Leveraging Self-Supervision for
Cross-Domain Crowd Counting

Weizhe Liu^1,2, Nikita Durasov¹, Pascal Fua¹,

¹Computer Vision Laboratory, EPFL ²Tencent AI Lab

Abstract

State-of-the-art methods for counting people in crowded scenes rely on deep networks to estimate crowd density. While effective, these data-driven approaches rely on large amount of data annotation to achieve good performance, which stops these models from being deployed in emergencies during which data annotation is either too costly or cannot be obtained fast enough.

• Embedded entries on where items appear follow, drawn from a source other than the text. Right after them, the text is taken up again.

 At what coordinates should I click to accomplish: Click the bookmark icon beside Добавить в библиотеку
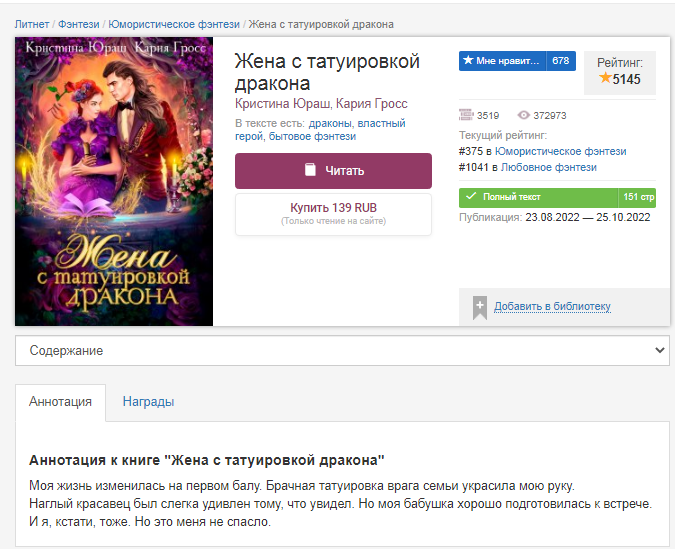coord(480,307)
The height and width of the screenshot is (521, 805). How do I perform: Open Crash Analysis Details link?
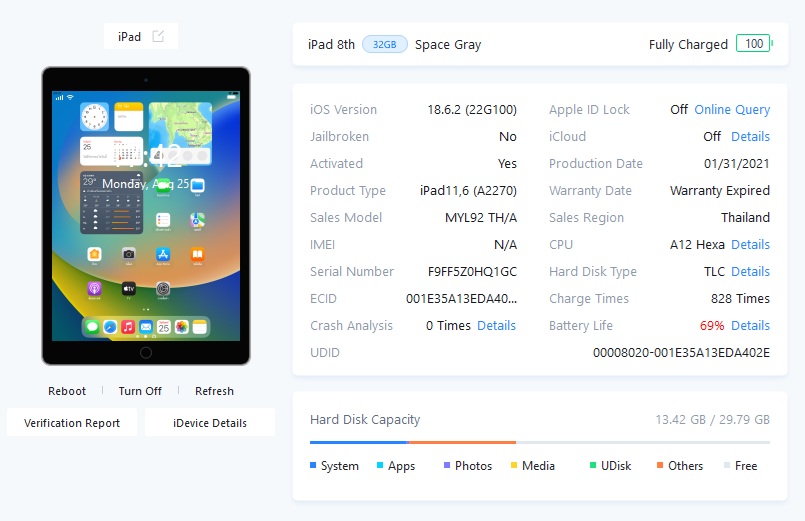[x=496, y=325]
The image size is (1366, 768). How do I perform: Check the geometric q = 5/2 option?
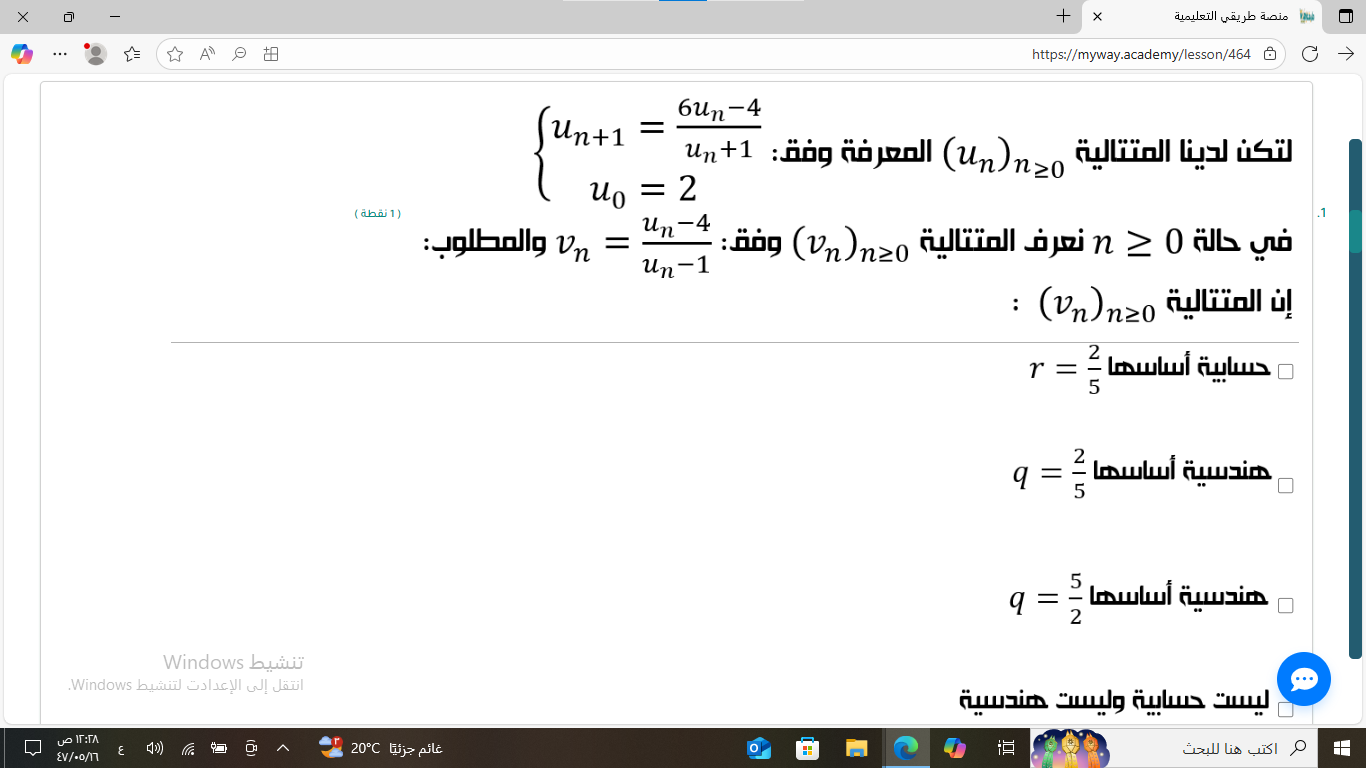click(x=1286, y=606)
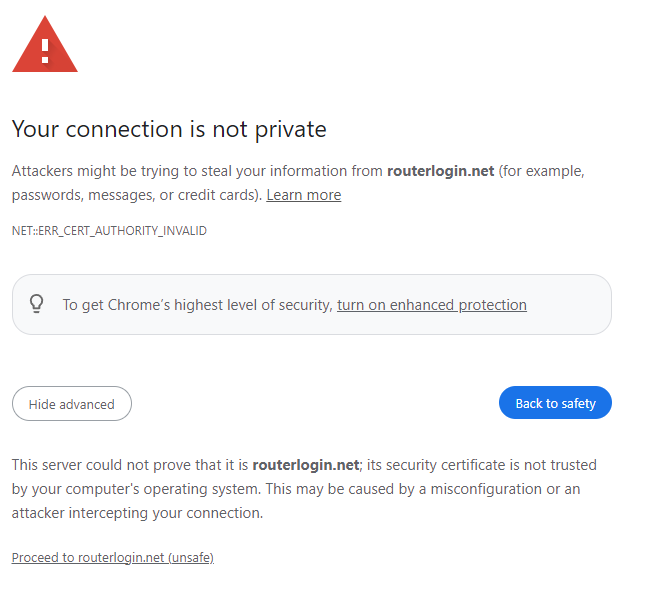Click bold routerlogin.net in the attackers warning sentence

click(x=440, y=171)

One popular solution is to use synthetic data for training. Unfortunately, due to domain shift, the resulting models generalize poorly on real imagery. We remedy this shortcoming by training with both synthetic images, along with their associated labels, and unlabeled real images. To this end, we force our network to learn perspective-aware features by training it to recognize upside-down real images from regular ones and incorporate into it the ability to predict its own uncertainty so that it can generate useful pseudo labels for fine-tuning purposes. This yields an algorithm that consistently outperforms state-of-the-art cross-domain crowd counting ones without any extra computation at inference time.

Video

Cross-Domain Crowd Counting

Crowd Counting (CC) is the task of estimation the number of people presented in an image and it plays an important role for many practical applications such as video surveillance and traffic control. At the same time, most of the techniques developped for CC require significantly large and diverse datasets for training.

Often collecting such a data is impossible and therefore other less data-intensive methods should be used. One of the possible solutions is Cross-Domain methods that can operate both on synthetic and real-world images and therefore amplyfying final accuracy of the model.

Uncertainty Estimation and Masksembles

The ability of deep neural networks to produce useful predictions is now abundantly clear but assessing the reliability of these predictions remains a challenge. The goal of Uncertainty Estimation (UE) is to produce a measure of confidence for model predictions.

In this work, we are using Masksembles layer that pre-generates a set of binary masks before training a network and drops out network's weights in controllable manner during training and inference. In such a way, Masksembles offers number of configurable parameters that allow one to span the whole spectrum of methods between Single Model, MC-Dropout and Ensembles approaches.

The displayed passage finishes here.